I Just Didn't Do It (New York Film Festival)
An intriguing turnabout from the director of the 1996 hit Shall We Dance, exhaustively detailing what happens when a falsely accused "predator" is caught in the Japanese legal system, which would rather process than adjudicate.

Into the Wild
The book is terrific journalism; Sean Penn's film, a nicely impressionistic rendering. Emile Hirsch's wide-eyed portrayal is basically a mirror, reflecting what you might think of, or read into, his character's journey. The strongest point of view comes from late-arriving co-star Hal Holbrook, another solid gold contender for end-of-year honors.

Obscene
A fine portrait of publisher Barney Rosset, who bought Grove Press in the Fifties, and steered it through headline-making censorship trials of Lady Chatterley's Lover, Tropic of Cancer, Naked Lunch, and others, making and losing fortunes several times in the process as he put our First Amendment rights to the test. (Grove also distributed the groundbreaking adult film I Am Curious Yellow).
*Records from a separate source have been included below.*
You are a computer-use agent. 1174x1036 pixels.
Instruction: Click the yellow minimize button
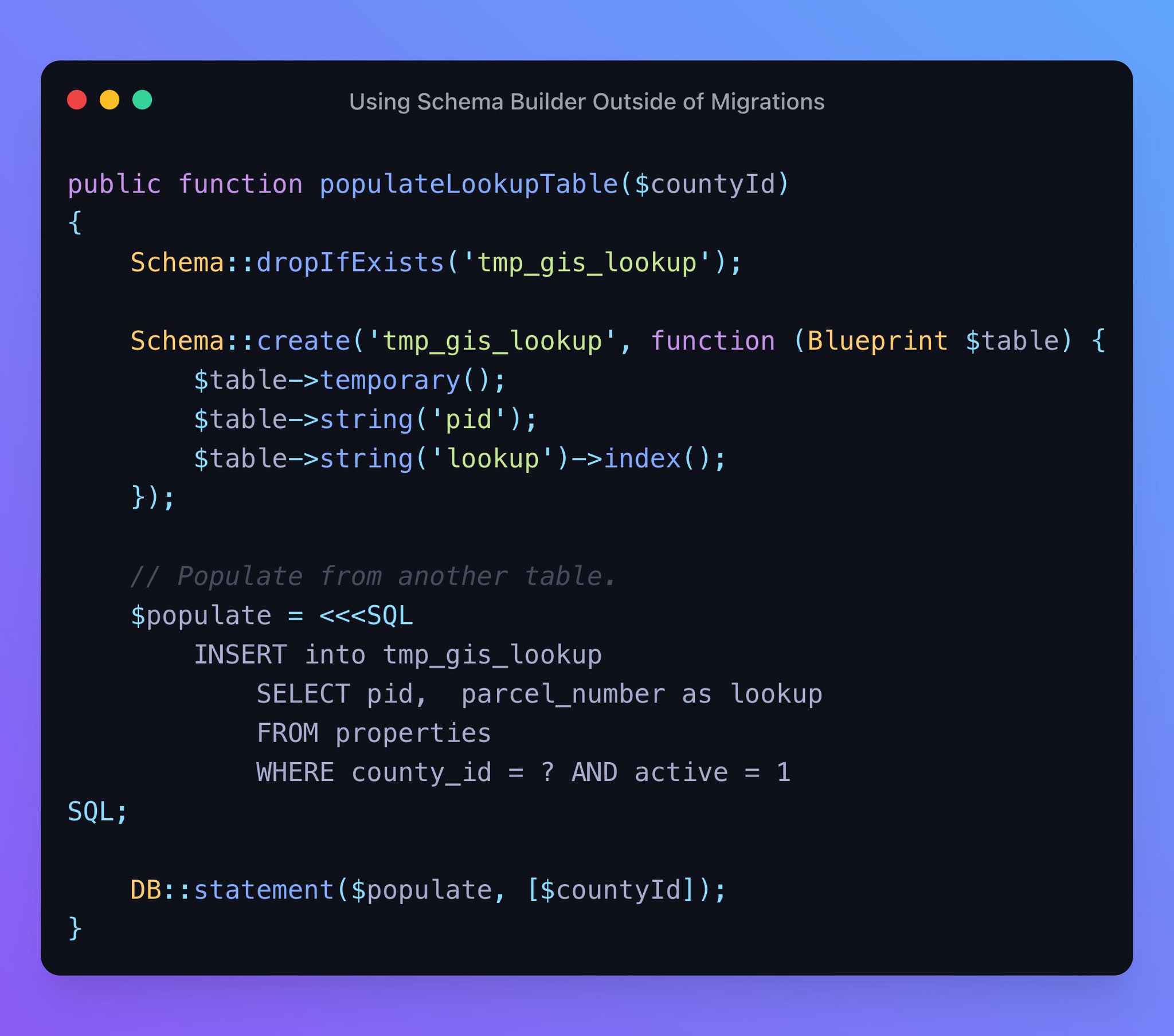point(113,100)
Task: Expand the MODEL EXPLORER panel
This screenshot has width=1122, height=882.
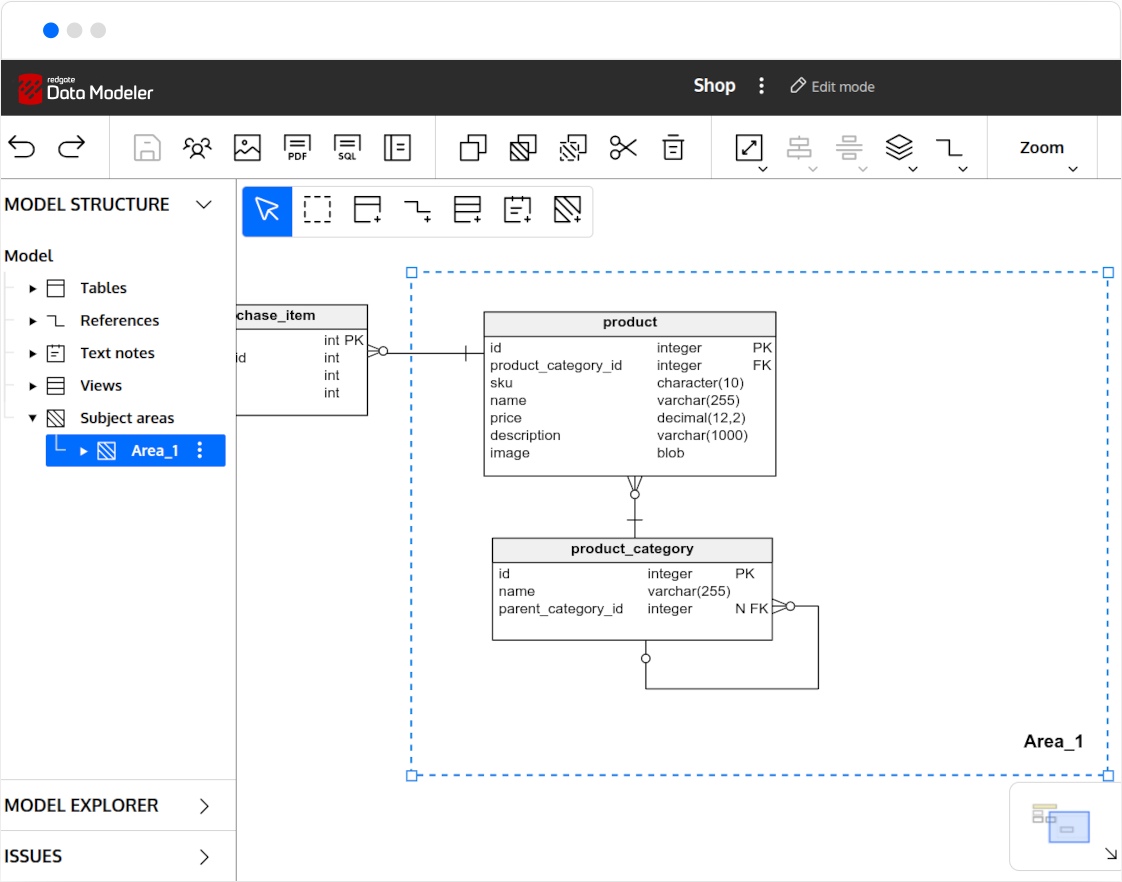Action: coord(203,806)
I trust this documentary will itself find release. My friend Rosemary Rotondi did the archival research.

Redacted (opens Nov. 16)
Flawed but fascinating, Brian De Palma's multimedia take on the Iraq war is bound to be the most interesting of the films spawned by the conflict. Look for much more about it in Cineaste.

Wristcutters: A Love Story (opens today)
Droll and funny, with Patrick Fugit (Almost Famous) as a suicide who finds empty-lot purgatory so dull he thinks about offing himself again, finding new purpose on a road trip through the terrain. Low-key, disarming, and very Euro-feeling, and beautifully shot in a purposefully indistinct style.

**1/2

Lake of Fire
Tony Kaye's abortion documentary is thoughtful, measured...and a little out of time. He's not big on the time-and-dates typical of documentaries, which is fine, but much of his long-in-the-making film (including a sympathetic, step-by-step look at an abortion) seems to be taking place in the Clinton era, a different epoch for Roe. vs. Wade. Essential, but more history than here-and-now, a feeling reinforced by the stately black-and-white cinematography.

For the Bible Tells Me So
In the opposite direction is this takedown of clerics who use the good book to bash homosexuality. It's a more artless, talking heads approach to the problem, but undeniably vital.

3:10 to Yuma
Hard times out there: The most profitable picture of Hollywood's lackluster fall season is pretty much off to DVD prep. It was a good idea to remake this kind of foursquare, respected but not beloved remnant of 50 years ago, and it's not a bad picture. It's just not terribly distinctive on its own terms, which comes down to adding explosions and mild psychosexual undercurrents to the old story. No one will be remaking it 50 years from now.

**

The Darjeeling Limited
Limited indeed, as the wunderkind of quirk, Wes Anderson, continues to tread water after the failed Life Aquatic. He needs to adapt something, or wait to have a fleshier, more intriguing idea than this threadbare train-set story, which goes nowhere for 90 minutes.

*1/2

The Brave One
A career low for director Neil Jordan, who tilts the camera this way and that for a semblance of movement, and close to it (Flightplan, her last starring role, is worse) for Jodie Foster, who as always brings class and dignity. Her gifts, however, are squandered on a poorly plotted and opportunistic vigilante storyline; a terrible park crime would be front page news in New York, but the film treats it as strictly routine, one more ill in post-9/11 society that Foster alone (with vacillating help from cop Terrence Howard, also wasted) has to correct. These days, movies like this are better set in rust belt environs where meth use and petty crime are epidemic; the Seventies-style content is a poor fit for today's New York, even the film's Washington Heights, which as depicted is crawling with evildoers.

The Kingdom
Anxiety over our Mideast allies poorly fit into an action movie frame, resulting in hand-wringing over Saudi sins and the actors staring, CSI-like, into a bombed-out cesspit until it's time to get medieval on Arab ass. TV stars Jason Bateman and Jeremy Piven are unwisely cast, reminding you how much better the best of the tube is than bad movies like the one you're stuck watching.

*

Finishing the Game
A rock-bottom indie comedy. The pits. And we are finished with this round.